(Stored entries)
□ □ □ □ □ □ □

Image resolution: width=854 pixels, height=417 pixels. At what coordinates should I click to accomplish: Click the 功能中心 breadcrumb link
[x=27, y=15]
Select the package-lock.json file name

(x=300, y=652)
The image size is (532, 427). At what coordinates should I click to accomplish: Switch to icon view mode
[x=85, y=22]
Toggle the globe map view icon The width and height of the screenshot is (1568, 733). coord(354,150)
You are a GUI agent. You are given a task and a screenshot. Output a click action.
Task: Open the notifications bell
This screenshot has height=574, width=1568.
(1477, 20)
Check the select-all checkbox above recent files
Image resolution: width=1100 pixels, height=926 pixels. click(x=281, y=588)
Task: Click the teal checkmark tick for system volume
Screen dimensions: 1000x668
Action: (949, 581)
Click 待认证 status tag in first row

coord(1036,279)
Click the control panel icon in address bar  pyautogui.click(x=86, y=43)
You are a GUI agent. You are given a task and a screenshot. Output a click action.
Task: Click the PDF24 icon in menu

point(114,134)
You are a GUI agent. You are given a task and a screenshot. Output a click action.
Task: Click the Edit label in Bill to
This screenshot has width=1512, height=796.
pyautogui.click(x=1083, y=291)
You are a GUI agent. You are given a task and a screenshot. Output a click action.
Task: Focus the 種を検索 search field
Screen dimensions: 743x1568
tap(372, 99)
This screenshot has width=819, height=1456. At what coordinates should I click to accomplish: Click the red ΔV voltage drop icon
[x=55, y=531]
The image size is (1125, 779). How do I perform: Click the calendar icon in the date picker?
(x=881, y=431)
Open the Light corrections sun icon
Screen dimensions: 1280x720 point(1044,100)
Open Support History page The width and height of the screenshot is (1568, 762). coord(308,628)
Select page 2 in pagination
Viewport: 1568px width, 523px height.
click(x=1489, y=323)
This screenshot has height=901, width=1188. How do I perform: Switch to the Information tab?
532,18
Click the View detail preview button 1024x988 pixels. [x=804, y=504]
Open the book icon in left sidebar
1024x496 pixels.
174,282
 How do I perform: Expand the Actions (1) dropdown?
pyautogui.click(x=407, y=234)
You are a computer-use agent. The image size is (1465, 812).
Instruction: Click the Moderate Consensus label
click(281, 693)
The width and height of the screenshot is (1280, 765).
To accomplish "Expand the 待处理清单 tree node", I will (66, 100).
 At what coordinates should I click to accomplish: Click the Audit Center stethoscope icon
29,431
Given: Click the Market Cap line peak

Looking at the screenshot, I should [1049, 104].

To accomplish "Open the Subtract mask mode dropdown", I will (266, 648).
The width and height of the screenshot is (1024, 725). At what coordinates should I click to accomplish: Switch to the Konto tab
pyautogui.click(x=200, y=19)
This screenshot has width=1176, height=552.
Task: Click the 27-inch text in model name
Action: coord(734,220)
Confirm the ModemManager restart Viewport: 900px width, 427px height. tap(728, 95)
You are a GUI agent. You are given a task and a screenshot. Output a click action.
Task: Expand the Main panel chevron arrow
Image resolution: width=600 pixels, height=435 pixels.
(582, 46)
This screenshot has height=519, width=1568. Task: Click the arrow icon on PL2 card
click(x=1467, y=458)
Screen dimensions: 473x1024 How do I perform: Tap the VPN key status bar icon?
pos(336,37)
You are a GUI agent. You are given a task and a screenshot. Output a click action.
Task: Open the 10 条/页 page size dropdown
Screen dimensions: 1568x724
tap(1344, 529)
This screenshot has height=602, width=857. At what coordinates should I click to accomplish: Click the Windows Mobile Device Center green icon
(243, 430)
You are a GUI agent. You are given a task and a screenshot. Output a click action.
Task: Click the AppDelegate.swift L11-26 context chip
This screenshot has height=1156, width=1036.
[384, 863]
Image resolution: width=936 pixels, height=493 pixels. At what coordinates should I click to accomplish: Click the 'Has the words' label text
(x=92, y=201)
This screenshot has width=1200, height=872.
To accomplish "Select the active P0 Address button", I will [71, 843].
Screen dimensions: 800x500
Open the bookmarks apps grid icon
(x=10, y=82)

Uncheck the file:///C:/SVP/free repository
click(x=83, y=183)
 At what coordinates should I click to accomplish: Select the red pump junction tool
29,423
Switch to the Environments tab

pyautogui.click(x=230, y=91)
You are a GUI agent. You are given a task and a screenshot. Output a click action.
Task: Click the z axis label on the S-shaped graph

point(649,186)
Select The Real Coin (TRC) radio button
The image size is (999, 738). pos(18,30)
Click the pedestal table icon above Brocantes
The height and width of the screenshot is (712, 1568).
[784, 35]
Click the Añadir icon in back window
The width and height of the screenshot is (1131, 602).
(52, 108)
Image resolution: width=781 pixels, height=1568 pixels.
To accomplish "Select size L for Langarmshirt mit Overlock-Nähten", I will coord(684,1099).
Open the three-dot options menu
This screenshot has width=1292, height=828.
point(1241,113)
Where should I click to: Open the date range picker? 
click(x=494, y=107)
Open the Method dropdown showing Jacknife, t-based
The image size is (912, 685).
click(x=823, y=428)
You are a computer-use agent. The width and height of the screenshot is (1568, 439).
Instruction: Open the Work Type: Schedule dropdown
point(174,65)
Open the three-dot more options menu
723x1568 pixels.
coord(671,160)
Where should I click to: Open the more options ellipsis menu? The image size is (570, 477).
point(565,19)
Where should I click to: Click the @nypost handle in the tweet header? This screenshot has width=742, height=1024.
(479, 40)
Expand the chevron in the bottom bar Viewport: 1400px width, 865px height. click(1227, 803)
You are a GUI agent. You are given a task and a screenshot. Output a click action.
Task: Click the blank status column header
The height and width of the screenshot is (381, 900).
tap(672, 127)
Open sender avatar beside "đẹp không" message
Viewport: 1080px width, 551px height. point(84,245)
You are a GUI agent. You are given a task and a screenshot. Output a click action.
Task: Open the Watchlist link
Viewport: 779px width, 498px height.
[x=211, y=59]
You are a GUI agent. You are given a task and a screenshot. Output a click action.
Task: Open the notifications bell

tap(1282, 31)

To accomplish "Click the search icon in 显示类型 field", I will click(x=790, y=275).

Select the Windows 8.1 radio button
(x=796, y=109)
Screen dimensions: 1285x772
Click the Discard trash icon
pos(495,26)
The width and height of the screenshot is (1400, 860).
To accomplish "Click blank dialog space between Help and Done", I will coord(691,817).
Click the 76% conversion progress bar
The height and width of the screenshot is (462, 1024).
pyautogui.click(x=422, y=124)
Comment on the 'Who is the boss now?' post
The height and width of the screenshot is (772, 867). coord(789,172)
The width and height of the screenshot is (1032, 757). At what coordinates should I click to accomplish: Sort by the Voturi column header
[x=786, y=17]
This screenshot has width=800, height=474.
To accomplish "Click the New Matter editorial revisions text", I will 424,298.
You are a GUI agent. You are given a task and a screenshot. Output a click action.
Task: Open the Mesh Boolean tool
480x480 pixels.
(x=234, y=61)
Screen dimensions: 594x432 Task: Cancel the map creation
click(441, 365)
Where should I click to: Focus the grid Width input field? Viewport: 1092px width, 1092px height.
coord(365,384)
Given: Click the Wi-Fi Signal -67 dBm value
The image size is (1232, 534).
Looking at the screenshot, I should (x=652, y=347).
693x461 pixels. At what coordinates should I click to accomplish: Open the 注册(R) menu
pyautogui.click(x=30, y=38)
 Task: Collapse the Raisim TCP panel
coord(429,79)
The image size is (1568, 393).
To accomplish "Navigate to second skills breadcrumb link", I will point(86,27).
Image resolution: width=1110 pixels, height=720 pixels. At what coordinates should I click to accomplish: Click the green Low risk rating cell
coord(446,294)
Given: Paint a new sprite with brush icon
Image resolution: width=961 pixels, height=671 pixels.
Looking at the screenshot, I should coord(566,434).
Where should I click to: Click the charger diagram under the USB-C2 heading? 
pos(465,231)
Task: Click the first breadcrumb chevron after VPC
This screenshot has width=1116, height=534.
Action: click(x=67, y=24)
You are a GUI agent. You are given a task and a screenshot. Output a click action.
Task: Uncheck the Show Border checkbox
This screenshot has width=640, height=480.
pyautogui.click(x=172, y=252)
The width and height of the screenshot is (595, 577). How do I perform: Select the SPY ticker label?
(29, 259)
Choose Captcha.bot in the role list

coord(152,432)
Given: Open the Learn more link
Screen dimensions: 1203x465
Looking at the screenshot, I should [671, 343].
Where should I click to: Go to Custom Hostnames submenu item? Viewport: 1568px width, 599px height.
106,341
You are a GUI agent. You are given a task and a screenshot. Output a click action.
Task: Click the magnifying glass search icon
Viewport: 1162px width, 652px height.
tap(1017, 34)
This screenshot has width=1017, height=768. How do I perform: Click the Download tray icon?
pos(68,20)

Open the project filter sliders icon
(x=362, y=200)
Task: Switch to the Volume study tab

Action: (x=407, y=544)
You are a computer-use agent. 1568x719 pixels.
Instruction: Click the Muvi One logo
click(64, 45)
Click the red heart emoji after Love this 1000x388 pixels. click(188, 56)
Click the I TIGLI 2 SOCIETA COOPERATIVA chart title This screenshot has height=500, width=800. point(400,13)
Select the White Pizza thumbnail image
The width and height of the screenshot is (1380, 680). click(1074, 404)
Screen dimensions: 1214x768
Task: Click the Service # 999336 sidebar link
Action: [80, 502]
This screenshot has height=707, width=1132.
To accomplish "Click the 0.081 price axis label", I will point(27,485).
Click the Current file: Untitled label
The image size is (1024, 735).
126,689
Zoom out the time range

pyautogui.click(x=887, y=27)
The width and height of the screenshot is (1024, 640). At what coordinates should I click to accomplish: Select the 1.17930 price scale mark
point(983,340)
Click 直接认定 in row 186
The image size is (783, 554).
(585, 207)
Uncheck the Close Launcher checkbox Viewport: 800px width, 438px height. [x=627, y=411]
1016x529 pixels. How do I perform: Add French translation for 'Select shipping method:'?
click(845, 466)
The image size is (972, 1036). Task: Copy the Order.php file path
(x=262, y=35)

□ □ □ □ □ □ □

TASK STATEMENT | Your answer should consist of each line above in which "chevron" appears.

ANSWER AREA |
Task: Expand the Main panel chevron arrow
Expand the chevron in the bottom bar Viewport: 1400px width, 865px height. click(1227, 803)
Task: Click the first breadcrumb chevron after VPC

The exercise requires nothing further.